* EXERCISE REQUIREMENTS:
a - In the collecting post, which three adventure thriller authors is the writer setting out to collect?
b - From the collecting post, print the passage from "gnat on 2003-04-26T01:44:28" to "I grumble now.".

* SOURCE EXTRACT:
⟨
Collecting

gnat on 2003-04-26T01:44:28

I tried to collect Biggles books, as a memento of my childhood reading habits. I discovered to my dismay that Biggles has become trendy to collect, and the days of picking up tattered paperbacks for 25c in secondhand shops are long gone. I grumbled then as I grumble now.

So I've reluctantly turned my attention to another childhood fascination: adventure thrillers. The authors I'm gunning for are Alistair MacLean, Hammond Innes, and Desmond Bagley. They're all 1950s and 1960s cheesy action stories, with square-jawed heroes who take a licking and keep on ticking. MacLean's stories, in particular, feature common elements of betrayal and convoluted intrigue (mission A is a cover for mission B, but at the end it's revealed that C has been the objective all along). I suppose the common thread is the sea--Innes wrote a lot about the sea, MacLean started with several books based on his time in the navy, and Bagley began with The Golden Keel involving a plot to smuggle gold in a boat's keel.
⟩
[Data for locating words and elements]
⟨
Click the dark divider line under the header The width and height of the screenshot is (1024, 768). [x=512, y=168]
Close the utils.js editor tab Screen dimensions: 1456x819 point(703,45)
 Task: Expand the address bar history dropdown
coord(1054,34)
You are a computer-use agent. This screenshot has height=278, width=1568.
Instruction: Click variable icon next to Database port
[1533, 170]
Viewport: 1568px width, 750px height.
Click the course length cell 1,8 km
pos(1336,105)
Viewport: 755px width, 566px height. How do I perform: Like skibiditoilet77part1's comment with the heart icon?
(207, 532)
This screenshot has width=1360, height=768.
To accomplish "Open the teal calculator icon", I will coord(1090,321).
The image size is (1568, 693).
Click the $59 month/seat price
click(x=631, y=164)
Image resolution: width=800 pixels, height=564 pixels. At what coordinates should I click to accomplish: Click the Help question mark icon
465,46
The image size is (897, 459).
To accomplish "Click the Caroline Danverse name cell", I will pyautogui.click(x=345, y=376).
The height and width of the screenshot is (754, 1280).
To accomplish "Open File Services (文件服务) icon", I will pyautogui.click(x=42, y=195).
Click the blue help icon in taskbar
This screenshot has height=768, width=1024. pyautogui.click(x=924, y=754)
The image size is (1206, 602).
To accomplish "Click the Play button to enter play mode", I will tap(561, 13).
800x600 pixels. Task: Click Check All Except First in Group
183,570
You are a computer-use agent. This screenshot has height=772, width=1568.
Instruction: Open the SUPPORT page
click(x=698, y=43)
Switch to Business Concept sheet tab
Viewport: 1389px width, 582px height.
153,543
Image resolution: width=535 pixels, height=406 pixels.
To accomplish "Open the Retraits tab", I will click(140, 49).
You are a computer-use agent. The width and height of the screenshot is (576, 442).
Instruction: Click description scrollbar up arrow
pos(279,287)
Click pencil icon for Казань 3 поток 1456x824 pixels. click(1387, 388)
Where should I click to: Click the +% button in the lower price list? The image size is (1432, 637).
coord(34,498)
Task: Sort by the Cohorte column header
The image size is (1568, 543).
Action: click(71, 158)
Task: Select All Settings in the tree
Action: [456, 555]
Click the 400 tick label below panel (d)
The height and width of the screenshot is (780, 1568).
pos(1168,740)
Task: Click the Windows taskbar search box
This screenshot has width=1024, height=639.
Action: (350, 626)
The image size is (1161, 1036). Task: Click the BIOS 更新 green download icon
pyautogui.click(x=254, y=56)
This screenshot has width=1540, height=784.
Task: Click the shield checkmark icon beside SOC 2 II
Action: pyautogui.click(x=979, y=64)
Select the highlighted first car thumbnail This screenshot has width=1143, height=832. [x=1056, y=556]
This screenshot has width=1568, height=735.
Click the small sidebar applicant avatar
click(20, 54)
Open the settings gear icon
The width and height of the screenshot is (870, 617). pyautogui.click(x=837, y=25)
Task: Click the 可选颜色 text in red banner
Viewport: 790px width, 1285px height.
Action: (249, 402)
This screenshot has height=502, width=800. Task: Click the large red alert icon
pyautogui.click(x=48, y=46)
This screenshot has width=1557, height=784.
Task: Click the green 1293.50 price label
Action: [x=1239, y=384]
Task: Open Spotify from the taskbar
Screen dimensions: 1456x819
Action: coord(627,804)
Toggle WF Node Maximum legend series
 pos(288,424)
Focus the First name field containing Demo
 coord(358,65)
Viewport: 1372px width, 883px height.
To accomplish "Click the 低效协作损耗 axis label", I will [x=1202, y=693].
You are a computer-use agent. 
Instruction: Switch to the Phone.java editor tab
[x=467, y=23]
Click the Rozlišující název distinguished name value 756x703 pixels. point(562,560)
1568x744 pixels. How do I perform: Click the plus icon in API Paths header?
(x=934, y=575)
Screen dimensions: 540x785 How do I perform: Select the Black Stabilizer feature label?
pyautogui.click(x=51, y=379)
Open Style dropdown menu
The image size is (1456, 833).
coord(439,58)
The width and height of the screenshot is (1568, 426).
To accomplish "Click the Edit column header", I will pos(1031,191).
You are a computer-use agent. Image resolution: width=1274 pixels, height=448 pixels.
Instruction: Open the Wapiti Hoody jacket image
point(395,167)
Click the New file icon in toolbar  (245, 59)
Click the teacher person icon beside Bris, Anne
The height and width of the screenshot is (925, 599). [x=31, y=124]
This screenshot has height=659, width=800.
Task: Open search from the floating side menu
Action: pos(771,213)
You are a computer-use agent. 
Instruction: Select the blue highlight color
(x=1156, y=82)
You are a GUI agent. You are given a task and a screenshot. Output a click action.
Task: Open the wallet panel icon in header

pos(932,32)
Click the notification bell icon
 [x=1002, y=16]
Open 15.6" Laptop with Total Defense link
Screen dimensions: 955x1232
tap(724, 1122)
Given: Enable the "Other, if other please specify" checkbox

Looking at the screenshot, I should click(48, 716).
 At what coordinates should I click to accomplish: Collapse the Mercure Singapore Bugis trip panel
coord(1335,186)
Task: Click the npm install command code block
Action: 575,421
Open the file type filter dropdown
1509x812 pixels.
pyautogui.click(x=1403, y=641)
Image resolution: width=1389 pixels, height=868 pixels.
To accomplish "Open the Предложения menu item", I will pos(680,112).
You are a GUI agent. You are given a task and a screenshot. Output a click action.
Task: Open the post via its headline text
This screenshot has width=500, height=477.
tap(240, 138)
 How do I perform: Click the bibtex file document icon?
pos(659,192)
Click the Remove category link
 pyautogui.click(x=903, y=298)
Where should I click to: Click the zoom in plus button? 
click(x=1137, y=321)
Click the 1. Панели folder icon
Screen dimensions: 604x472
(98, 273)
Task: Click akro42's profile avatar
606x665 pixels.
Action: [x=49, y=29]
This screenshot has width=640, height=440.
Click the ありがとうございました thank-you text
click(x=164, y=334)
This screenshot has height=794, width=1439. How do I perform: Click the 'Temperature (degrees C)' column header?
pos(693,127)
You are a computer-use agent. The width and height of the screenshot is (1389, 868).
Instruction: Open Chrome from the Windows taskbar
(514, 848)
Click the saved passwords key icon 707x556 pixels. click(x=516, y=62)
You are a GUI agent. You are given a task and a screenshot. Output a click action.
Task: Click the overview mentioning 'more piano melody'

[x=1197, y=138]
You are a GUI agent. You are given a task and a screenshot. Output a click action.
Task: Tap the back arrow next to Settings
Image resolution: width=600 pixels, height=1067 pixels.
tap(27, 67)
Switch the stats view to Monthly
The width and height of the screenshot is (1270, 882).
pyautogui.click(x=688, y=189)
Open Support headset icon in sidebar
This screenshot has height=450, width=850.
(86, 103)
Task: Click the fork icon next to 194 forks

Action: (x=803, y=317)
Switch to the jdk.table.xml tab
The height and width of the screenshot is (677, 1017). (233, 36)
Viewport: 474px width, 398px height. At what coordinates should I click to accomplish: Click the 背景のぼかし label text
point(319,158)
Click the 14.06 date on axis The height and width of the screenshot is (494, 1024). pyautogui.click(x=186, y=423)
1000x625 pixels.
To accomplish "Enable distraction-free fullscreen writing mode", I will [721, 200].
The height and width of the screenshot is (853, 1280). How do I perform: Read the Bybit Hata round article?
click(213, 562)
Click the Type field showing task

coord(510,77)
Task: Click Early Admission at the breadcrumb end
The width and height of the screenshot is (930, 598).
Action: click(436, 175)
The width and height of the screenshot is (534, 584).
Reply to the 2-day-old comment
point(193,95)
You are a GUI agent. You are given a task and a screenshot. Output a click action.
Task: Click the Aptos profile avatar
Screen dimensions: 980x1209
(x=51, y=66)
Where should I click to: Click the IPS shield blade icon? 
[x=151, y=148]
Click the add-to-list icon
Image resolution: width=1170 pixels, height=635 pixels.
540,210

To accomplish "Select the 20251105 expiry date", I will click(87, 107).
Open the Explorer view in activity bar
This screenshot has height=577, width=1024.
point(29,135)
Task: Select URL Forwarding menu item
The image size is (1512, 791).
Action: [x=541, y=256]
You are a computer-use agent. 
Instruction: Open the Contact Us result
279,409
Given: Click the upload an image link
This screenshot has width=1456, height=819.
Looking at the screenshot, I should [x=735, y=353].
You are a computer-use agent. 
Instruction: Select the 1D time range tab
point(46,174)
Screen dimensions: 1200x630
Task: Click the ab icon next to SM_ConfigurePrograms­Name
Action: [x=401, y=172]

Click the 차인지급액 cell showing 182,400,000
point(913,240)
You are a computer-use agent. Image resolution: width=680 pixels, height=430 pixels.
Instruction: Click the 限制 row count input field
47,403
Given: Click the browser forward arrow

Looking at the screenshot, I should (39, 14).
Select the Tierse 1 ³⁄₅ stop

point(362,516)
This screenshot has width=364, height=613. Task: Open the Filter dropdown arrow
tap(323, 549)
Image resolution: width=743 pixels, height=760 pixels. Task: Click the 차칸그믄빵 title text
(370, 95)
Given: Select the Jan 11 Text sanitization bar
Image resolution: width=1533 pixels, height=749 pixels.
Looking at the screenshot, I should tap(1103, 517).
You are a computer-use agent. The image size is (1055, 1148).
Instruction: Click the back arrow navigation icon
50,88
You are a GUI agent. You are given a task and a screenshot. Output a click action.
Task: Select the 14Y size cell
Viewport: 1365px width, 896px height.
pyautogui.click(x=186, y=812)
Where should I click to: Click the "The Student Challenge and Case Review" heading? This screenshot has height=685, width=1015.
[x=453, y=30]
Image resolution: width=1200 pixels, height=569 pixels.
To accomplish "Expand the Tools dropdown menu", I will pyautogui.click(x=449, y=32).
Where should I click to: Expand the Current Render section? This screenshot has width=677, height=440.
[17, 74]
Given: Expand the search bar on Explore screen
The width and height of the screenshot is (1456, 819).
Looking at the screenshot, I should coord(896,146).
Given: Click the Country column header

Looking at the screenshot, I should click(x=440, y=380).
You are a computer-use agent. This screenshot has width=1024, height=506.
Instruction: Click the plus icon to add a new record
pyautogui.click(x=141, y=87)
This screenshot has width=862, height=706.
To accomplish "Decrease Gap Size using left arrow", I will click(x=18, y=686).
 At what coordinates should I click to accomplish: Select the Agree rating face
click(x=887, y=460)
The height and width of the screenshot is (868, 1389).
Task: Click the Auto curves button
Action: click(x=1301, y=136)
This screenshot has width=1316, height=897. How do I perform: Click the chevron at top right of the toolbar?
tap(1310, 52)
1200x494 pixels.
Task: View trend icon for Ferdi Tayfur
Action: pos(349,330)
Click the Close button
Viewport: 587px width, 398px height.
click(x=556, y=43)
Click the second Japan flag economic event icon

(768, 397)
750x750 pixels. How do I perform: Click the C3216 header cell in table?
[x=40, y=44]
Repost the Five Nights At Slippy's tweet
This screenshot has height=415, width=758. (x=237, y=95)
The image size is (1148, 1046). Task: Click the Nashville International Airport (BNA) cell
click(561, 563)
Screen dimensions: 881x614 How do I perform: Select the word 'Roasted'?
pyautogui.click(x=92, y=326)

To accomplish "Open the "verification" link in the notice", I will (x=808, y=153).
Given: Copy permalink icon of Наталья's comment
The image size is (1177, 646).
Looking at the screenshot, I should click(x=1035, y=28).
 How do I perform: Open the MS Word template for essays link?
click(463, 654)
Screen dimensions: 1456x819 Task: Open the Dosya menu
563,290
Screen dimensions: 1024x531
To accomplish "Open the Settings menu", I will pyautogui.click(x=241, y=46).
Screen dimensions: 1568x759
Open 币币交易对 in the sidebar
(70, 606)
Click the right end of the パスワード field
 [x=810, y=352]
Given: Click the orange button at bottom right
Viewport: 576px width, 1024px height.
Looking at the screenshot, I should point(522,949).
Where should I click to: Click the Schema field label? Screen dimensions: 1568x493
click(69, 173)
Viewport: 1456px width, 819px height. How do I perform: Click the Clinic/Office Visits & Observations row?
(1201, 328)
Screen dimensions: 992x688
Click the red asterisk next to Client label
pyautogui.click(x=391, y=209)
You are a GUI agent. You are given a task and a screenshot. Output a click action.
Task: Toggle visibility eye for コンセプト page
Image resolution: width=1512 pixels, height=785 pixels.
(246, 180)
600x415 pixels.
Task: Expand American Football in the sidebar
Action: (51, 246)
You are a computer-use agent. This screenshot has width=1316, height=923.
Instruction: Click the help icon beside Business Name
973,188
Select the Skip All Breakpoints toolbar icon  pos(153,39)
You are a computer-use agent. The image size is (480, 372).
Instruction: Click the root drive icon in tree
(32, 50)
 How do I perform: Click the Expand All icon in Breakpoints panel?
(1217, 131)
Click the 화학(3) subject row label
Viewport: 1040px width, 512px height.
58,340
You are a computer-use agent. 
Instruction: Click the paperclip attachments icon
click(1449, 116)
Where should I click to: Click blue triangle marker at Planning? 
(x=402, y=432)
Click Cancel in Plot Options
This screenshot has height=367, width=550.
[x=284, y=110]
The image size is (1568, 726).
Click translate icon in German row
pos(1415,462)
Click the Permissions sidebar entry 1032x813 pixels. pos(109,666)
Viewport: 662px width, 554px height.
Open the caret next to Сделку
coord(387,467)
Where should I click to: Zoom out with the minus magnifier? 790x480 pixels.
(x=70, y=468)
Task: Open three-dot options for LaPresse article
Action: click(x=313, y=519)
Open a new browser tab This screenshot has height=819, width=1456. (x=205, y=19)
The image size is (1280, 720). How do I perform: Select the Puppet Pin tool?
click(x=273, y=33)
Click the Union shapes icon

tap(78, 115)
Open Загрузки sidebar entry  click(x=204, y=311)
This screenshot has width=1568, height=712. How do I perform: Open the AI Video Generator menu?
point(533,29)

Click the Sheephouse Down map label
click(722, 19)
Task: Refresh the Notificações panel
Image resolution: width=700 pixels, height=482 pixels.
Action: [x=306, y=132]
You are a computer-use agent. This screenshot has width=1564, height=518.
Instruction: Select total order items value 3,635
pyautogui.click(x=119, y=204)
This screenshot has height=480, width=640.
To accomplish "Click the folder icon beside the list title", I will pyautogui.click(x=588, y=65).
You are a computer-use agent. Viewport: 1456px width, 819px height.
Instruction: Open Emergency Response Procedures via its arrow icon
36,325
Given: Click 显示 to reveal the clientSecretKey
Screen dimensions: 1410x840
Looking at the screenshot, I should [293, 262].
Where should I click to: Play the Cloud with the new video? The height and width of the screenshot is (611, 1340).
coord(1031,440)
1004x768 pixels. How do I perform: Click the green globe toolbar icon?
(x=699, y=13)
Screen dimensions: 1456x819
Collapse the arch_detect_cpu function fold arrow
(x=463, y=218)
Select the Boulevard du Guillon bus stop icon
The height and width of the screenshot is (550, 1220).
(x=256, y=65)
⟩
* TASK RESPONSES:
a - Alistair MacLean, Hammond Innes, and Desmond Bagley.

b -
gnat on 2003-04-26T01:44:28

I tried to collect Biggles books, as a memento of my childhood reading habits. I discovered to my dismay that Biggles has become trendy to collect, and the days of picking up tattered paperbacks for 25c in secondhand shops are long gone. I grumbled then as I grumble now.